* [Lista de tarefas]
- A) Segundo o texto de apoio, por que a pesquisa apresentada por Flora Lassance não ficou restrita à região Nordeste? Responda em uma a três frases.
- B) Apresente a continuação do texto de apoio sobre as transformações no trabalho metalúrgico, começando logo após a última frase que ele traz.

* [Texto de apoio]
··········
As contradições reveladas pelas transformações no trabalho industrial
Poucas categorias revelam com tanta nitidez e simbolismo as transformações do mundo do trabalho, como a metalúrgica. Flora Lassance discute estas mudanças e como lidar com elas.
Osvaldo Bertolino/Cezar Xavier/Portal da Fundação Maurício Grabois
Na manhã do sábado, 16 de dezembro, Flora Lassance, operária metalúrgica do setor naval, trouxe à reunião ampliada do GT Mundo do Trabalho uma análise profunda sobre as transformações que afetam os operários metalúrgicos. Ela destaca a importância desse grupo para abordar questões cruciais, especialmente no que diz respeito ao processo de formação.
Flora compartilha a metodologia de pesquisa adotada, que não se limitou à região Nordeste, mas ampliou-se para incluir metalúrgicos de Betim, Caxias do Sul, Amazonas e outras regiões da Bahia. Ela destaca a relevância de trazer as impressões, angústias e expectativas de toda a categoria metalúrgica no Brasil para enriquecer o debate.
A pesquisa elaborou três perguntas fundamentais para sondar a identidade e avaliação dos trabalhadores frente às mudanças do mundo do trabalho. Flora enfatiza a importância do processo de formação e cita Paulo Freire, afirmando que é necessário estudar mais sobre a própria categoria para compreender as nuances das transformações em curso.
Entre os pontos destacados por Flora, quatro merecem atenção especial:
- Compreensão Diversificada das Mudanças do Mundo do Trabalho: As transformações são percebidas de maneiras variadas, desde alívio até desconfiança. Flora ressalta a confusão na identidade dos trabalhadores metalúrgicos, que enfrentam uma inversão de valores e uma diluição do sentimento de classe.
··········
* [Dados de origem]
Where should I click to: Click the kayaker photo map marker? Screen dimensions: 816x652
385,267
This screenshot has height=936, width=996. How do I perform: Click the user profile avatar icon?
··········
* [Respostas às tarefas]
- A) A pesquisa foi ampliada para incluir metalúrgicos de Betim, Caxias do Sul, Amazonas e outras regiões da Bahia porque Flora considera relevante trazer as impressões, angústias e expectativas de toda a categoria metalúrgica no Brasil. Assim, a intenção era enriquecer o debate.

- B)
- Valorização das Mudanças e Camuflagem de Contradições: Muitos operários valorizam as mudanças introduzidas, mas Flora destaca a camuflagem de contradições estruturais. A reorganização do ambiente da fábrica, acompanhada de um discurso sedutor, pode mascarar a verdadeira insatisfação operária.
- Participação Ilusória em um Sistema Participativo: A participação dos trabalhadores parece controlada internamente e simbolicamente, iludindo sobre uma coincidência de interesses entre operários e empresários. Essa ilusão contribui para a diluição do sentimento de classe e mina a resistência.
- Impactos das Novas Tecnologias no Setor Metalúrgico: Flora destaca o impacto das novas tecnologias, automação e inteligência artificial no setor metalúrgico. Ela apresenta exemplos concretos de fábricas onde a produção aumentou significativamente, mas os empregos foram drasticamente reduzidos.
Diante dessas análises, Flora ressalta a necessidade de a categoria metalúrgica enfrentar os desafios, melhorar as condições e a qualidade de vida dos trabalhadores, e compreender a importância contínua do movimento sindical. O desafio de se adaptar, qualificar e desenvolver novas habilidades é crucial para a permanência no mercado de trabalho em meio a essas transformações.
A pesquisa de Flora revela um panorama complexo e desafiador para os metalúrgicos, destacando a urgência de repensar a identidade e resistência da classe diante das profundas mudanças no mundo do trabalho. O trabalho de base, a formação e o engajamento político são apontados como elementos fundamentais para construir perspectivas mais justas e sustentáveis para a categoria.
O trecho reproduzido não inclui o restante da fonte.